=== Section Start ===

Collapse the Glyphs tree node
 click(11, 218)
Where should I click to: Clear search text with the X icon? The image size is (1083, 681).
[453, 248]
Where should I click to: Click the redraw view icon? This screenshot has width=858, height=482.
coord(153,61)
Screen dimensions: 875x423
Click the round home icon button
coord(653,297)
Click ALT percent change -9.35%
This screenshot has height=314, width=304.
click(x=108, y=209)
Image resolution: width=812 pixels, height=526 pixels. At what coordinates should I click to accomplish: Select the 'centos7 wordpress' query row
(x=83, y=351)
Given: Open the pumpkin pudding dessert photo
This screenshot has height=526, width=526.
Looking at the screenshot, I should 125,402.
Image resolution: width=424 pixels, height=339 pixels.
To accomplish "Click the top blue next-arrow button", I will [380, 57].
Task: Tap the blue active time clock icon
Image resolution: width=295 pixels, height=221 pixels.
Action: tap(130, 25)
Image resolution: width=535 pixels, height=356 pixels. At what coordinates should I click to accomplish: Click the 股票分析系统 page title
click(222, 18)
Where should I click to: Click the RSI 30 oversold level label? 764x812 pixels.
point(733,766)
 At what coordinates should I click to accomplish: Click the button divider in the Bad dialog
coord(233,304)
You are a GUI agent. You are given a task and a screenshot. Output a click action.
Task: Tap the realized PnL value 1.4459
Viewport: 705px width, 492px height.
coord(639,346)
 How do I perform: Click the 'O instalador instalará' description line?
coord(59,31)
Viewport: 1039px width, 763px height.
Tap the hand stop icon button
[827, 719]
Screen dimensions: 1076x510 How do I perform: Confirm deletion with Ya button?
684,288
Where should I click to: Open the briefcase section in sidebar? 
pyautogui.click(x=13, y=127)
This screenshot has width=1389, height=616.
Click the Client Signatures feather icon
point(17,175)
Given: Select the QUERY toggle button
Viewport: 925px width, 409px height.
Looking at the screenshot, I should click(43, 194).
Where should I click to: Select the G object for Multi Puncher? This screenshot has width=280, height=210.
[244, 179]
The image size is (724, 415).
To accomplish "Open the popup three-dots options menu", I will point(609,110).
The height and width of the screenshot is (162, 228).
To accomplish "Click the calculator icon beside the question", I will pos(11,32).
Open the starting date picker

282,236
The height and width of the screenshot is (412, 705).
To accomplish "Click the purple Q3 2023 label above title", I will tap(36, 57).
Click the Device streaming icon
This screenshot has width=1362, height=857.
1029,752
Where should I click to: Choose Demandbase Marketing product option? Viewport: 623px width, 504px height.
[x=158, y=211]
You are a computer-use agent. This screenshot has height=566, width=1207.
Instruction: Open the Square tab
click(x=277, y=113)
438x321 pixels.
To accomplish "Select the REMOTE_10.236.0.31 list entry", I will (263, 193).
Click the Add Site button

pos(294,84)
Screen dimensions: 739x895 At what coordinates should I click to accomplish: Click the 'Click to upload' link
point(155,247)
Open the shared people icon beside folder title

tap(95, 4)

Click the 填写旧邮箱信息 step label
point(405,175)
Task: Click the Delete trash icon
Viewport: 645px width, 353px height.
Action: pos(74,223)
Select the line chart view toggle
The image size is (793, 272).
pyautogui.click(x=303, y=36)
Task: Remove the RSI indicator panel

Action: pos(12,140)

=== Section End ===

→ **Task description**:
Begin with the line that holds "Instruction: Open the Square tab" and write out each line from there to the end of the material, exactly as it stands. Include nothing else.

→ **Written reply**:
Instruction: Open the Square tab
click(x=277, y=113)
438x321 pixels.
To accomplish "Select the REMOTE_10.236.0.31 list entry", I will (263, 193).
Click the Add Site button

pos(294,84)
Screen dimensions: 739x895 At what coordinates should I click to accomplish: Click the 'Click to upload' link
point(155,247)
Open the shared people icon beside folder title

tap(95, 4)

Click the 填写旧邮箱信息 step label
point(405,175)
Task: Click the Delete trash icon
Viewport: 645px width, 353px height.
Action: pos(74,223)
Select the line chart view toggle
The image size is (793, 272).
pyautogui.click(x=303, y=36)
Task: Remove the RSI indicator panel

Action: pos(12,140)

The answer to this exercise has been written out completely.